For this exercise, we'll use the popular diffusers
library from Hugging Face and a pre-trained Stable Diffusion model. You'll need a Python environment with PyTorch and GPU support (CUDA). Ensure you have the following libraries installed:
pip install --upgrade diffusers transformers accelerate torch torchvision onnx onnxruntime-gpu optimum[onnxruntime-gpu]
We assume you are running this in an environment with access to an NVIDIA GPU.
First, let's load a standard Stable Diffusion model (e.g., v1.5) and establish a baseline performance measurement. We'll define a simple function to generate an image and time the inference process.
import torch
from diffusers import StableDiffusionPipeline
import time
import numpy as np
# --- Configuration ---
model_id = "runwayml/stable-diffusion-v1-5"
device = "cuda" if torch.cuda.is_available() else "cpu"
prompt = "a photograph of an astronaut riding a horse on the moon"
num_inference_steps = 50
num_runs = 5 # Number of runs for averaging latency
# --- Load Baseline Model (FP32) ---
print("Loading baseline FP32 model...")
pipe_fp32 = StableDiffusionPipeline.from_pretrained(model_id)
pipe_fp32.to(device)
print("Model loaded.")
# --- Define Inference Function ---
def measure_latency(pipe, prompt, num_steps, num_runs):
latencies = []
# Warmup run
pipe(prompt, num_inference_steps=num_steps)
torch.cuda.synchronize() # Ensure CUDA operations finish
for _ in range(num_runs):
start_time = time.time()
_ = pipe(prompt, num_inference_steps=num_steps)
torch.cuda.synchronize() # Wait for completion
end_time = time.time()
latencies.append(end_time - start_time)
avg_latency = np.mean(latencies)
std_latency = np.std(latencies)
print(f"Average latency ({num_runs} runs): {avg_latency:.4f} +/- {std_latency:.4f} seconds")
return avg_latency, std_latency
# --- Measure Baseline Performance ---
print("\n--- Measuring Baseline (FP32) Performance ---")
baseline_latency, _ = measure_latency(pipe_fp32, prompt, num_inference_steps, num_runs)

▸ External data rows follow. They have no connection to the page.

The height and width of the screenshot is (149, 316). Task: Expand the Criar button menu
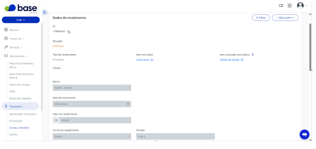(21, 20)
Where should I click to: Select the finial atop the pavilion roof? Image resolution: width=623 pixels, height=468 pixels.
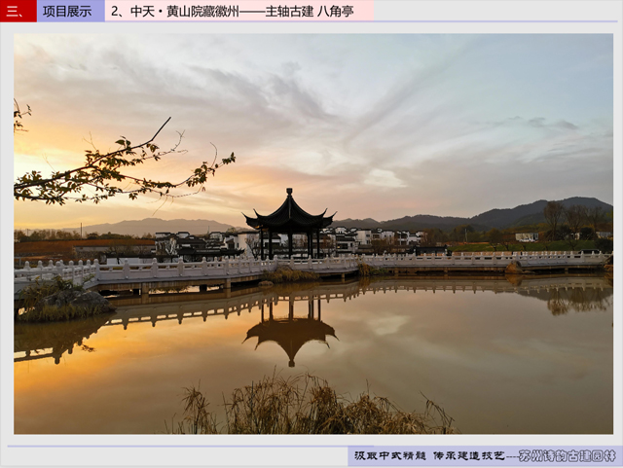(x=289, y=192)
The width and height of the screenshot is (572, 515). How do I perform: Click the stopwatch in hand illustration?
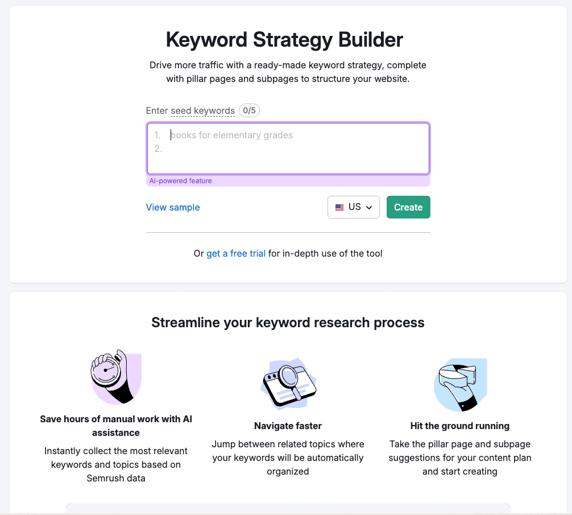click(x=116, y=376)
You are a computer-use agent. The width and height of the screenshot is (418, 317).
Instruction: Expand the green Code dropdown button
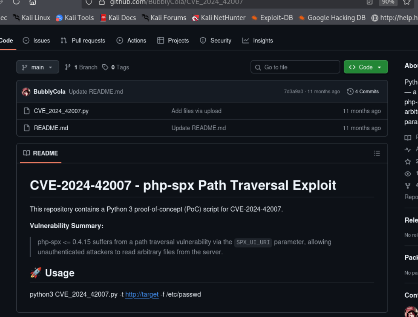365,67
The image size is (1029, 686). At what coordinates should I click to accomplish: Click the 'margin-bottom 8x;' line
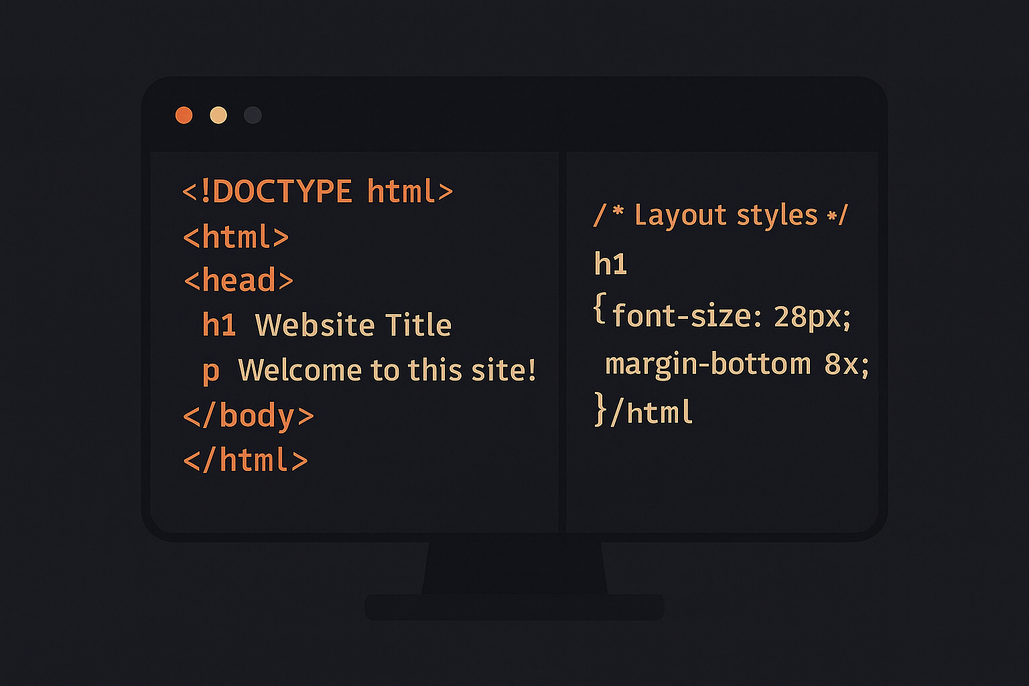pos(737,364)
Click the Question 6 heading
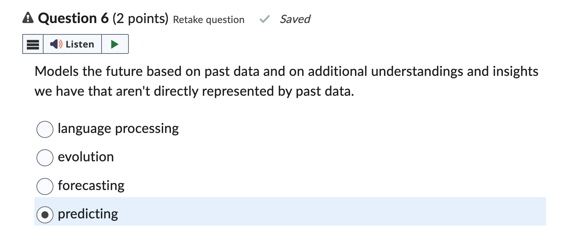 (x=73, y=18)

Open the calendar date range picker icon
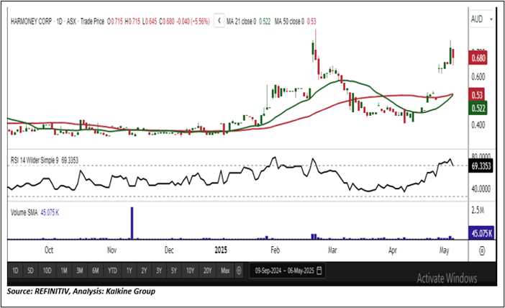[x=319, y=271]
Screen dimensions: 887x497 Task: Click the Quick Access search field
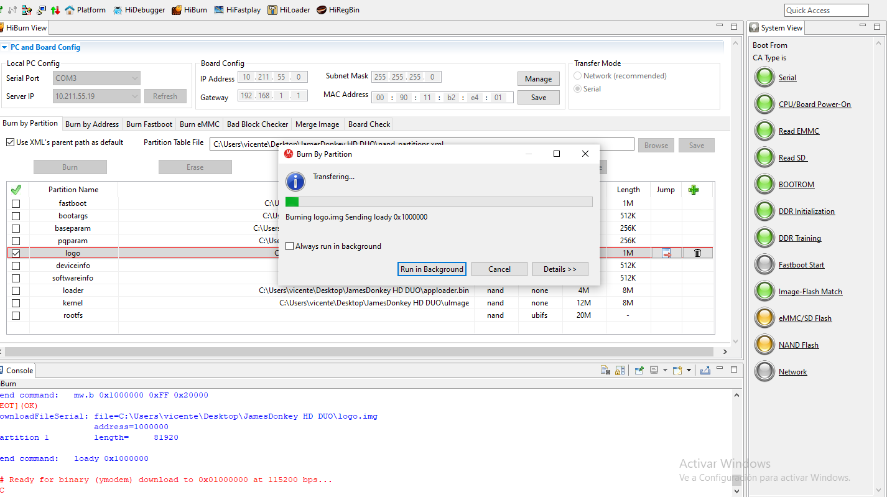826,11
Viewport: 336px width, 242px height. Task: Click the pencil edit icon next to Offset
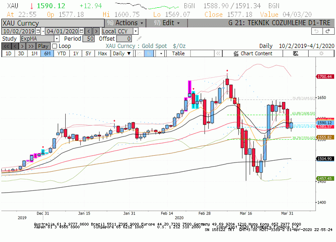pyautogui.click(x=139, y=38)
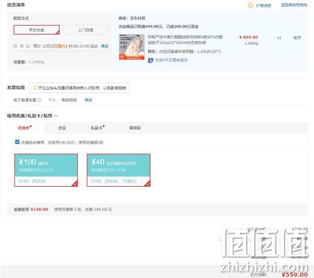Viewport: 314px width, 278px height.
Task: Click the modify link beside delivery time
Action: (105, 46)
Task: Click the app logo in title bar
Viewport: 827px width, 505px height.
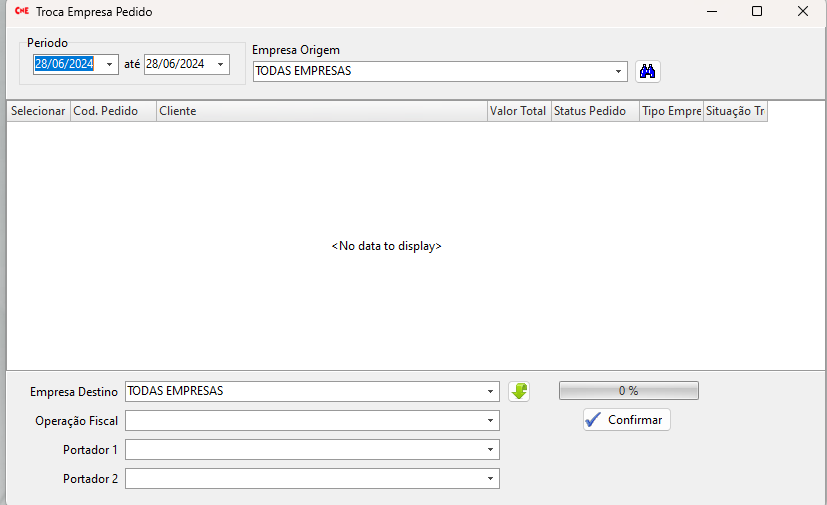Action: click(x=21, y=12)
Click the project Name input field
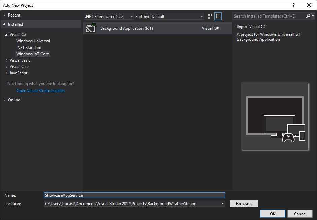Image resolution: width=317 pixels, height=220 pixels. [134, 195]
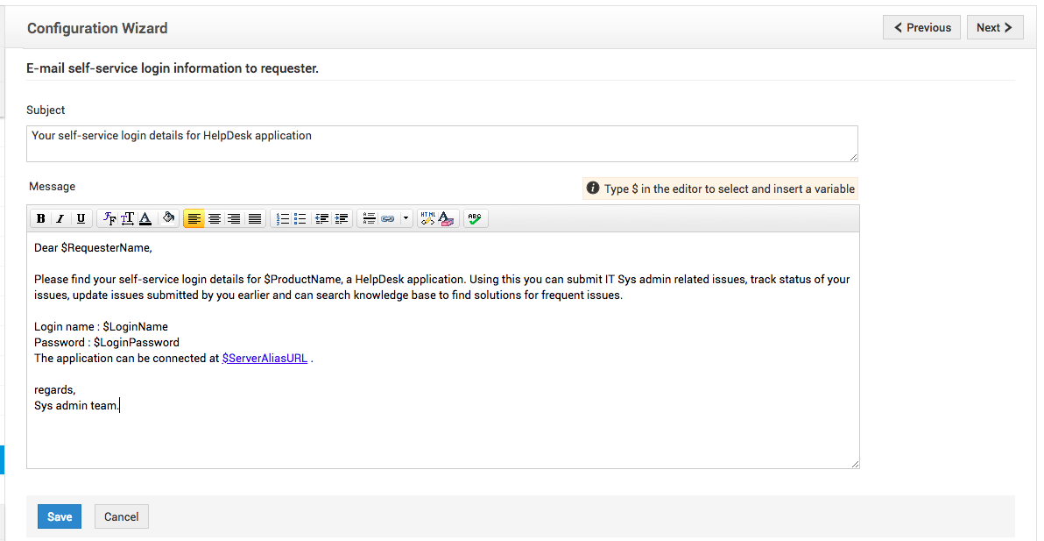This screenshot has width=1044, height=541.
Task: Open the $ServerAliasURL link
Action: click(265, 358)
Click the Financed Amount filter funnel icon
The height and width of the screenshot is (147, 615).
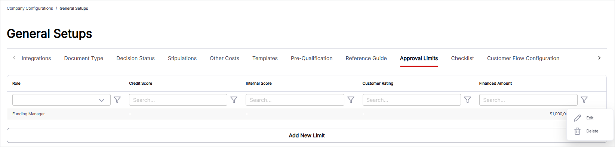click(584, 100)
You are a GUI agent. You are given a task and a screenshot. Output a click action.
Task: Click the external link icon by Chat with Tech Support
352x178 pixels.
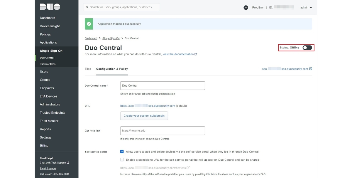point(68,163)
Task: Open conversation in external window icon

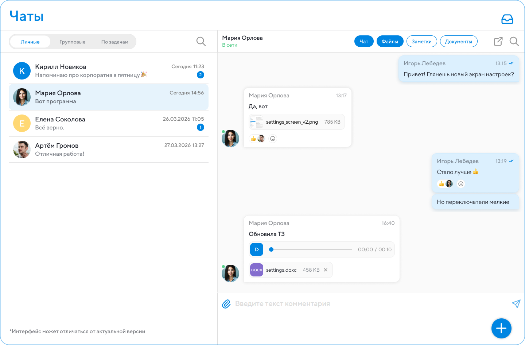Action: 498,42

# Optional: Clear memory if needed
# del pipe_fp32
# torch.cuda.empty_cache()
Run this code. It will download the model (if you don't have it cached), load it onto the GPU, perform a warmup run, and then measure the average inference time over several runs. Note down this baseline latency. You can also monitor GPU memory usage using tools like nvidia-smi
in a separate terminal.
One of the most straightforward optimizations is switching to half-precision floating-point numbers (FP16). This reduces the model's memory footprint and often speeds up computation on modern GPUs, usually with minimal impact on generation quality. The diffusers
library makes this easy.
# --- Load FP16 Model ---
print("\n--- Loading FP16 Model ---")
# Note: If experiencing issues, try torch_dtype=torch.bfloat16 if supported
pipe_fp16 = StableDiffusionPipeline.from_pretrained(
model_id,
torch_dtype=torch.float16,
revision="fp16" # Use the fp16 revision if available
)
pipe_fp16.to(device)
# If the model doesn't have a dedicated fp16 revision,
# loading with torch_dtype=torch.float16 still converts it.
print("Model loaded.")
# --- Measure FP16 Performance ---
print("\n--- Measuring FP16 Performance ---")
fp16_latency, _ = measure_latency(pipe_fp16, prompt, num_inference_steps, num_runs)
# Optional: Clear memory
# del pipe_fp16
# torch.cuda.empty_cache()
Run this section. Compare the average latency with the FP32 baseline. You should observe a significant speedup and reduced memory usage (check nvidia-smi
again). The generated images should look very similar to the FP32 output.
ONNX (Open Neural Network Exchange) provides an interoperable format for models, and ONNX Runtime is a high-performance inference engine that can execute these models, often applying further graph optimizations. The Hugging Face Optimum
library simplifies exporting diffusers
models to ONNX and running them.
from optimum.onnxruntime import ORTStableDiffusionPipeline
import os
# --- Export to ONNX and Load with ORT ---
onnx_dir = "./stable_diffusion_onnx"
# Check if ONNX model already exists to save time
if not os.path.exists(os.path.join(onnx_dir, "model.onnx")):
print("\n--- Exporting Model to ONNX ---")
# Export the FP16 PyTorch model for better ONNX performance
# You might need to login to huggingface-cli if you haven't before
ort_pipe = ORTStableDiffusionPipeline.from_pretrained(
model_id,
export=True,
revision="fp16",
torch_dtype=torch.float16 # Specify dtype during export
)
ort_pipe.save_pretrained(onnx_dir)
print(f"ONNX model saved to {onnx_dir}")
# Optional: Clear PyTorch model used for export
del ort_pipe
torch.cuda.empty_cache()
else:
print("\n--- Found existing ONNX model ---")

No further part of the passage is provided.